[[ AVAILABLE DATA open ]]

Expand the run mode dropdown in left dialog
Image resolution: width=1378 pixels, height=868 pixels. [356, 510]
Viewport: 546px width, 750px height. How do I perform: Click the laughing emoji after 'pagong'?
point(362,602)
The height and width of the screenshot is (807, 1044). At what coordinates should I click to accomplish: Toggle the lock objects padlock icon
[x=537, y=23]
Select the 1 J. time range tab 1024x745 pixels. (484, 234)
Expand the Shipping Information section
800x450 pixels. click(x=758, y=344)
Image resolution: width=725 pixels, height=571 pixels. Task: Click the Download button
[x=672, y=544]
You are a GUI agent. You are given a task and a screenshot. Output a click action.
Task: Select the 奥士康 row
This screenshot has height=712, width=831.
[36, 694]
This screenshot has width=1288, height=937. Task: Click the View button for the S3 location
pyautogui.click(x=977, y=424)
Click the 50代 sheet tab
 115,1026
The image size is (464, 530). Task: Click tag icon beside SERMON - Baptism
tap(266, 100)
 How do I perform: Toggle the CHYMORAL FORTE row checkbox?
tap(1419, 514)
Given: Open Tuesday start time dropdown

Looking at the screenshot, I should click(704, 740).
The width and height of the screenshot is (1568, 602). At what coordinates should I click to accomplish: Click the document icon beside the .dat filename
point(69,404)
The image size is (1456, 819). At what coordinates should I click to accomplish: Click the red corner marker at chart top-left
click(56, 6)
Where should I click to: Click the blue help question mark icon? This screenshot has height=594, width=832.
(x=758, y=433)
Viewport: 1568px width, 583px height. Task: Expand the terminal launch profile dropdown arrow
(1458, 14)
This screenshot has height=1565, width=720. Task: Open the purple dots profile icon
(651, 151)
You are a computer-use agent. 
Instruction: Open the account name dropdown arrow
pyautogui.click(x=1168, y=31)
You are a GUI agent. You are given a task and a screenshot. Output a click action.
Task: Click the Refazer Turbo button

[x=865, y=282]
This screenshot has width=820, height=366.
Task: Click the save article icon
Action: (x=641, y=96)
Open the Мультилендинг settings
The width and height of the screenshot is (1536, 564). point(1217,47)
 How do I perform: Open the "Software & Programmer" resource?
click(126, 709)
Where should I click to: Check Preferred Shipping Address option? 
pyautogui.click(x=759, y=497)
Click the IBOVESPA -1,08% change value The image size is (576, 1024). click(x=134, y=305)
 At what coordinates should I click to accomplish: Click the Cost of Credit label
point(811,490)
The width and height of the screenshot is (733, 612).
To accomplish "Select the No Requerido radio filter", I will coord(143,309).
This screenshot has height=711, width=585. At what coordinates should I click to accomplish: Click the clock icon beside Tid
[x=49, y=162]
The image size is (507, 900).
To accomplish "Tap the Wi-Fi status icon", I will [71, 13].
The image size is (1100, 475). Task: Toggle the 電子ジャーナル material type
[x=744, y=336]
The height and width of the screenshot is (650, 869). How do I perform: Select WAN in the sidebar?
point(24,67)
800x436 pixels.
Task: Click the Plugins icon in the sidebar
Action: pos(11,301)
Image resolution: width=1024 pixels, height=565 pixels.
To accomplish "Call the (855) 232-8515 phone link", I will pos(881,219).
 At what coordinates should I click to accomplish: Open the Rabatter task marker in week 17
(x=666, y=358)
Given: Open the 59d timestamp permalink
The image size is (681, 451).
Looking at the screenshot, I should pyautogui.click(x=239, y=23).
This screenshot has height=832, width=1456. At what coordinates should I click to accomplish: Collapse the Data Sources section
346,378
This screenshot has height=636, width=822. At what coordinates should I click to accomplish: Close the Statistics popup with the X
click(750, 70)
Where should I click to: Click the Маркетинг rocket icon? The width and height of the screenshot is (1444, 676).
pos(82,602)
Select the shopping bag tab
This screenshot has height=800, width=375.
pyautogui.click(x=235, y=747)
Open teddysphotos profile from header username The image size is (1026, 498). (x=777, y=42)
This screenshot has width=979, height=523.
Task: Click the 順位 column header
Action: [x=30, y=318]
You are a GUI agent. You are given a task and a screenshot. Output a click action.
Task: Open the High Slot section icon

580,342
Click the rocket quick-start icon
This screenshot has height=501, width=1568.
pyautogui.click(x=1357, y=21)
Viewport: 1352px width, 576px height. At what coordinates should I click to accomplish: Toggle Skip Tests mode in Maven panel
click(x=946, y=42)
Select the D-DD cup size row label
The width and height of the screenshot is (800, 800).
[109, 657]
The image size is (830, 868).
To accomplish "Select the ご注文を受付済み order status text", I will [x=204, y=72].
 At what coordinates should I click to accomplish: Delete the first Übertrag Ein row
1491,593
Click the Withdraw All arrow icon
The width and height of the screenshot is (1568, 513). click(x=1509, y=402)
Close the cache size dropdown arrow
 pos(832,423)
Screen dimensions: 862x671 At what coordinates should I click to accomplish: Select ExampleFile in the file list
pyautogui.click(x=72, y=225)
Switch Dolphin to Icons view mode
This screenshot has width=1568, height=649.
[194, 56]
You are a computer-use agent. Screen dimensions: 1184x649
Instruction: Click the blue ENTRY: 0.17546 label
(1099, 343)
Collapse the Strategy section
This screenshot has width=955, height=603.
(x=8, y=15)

[[ AVAILABLE DATA closed ]]

## EXERCISE REQUIREMENTS:
Please copy out every line in the listing that has the string "status".

## TASK RESULT:
To accomplish "Tap the Wi-Fi status icon", I will [71, 13].
To accomplish "Select the ご注文を受付済み order status text", I will [x=204, y=72].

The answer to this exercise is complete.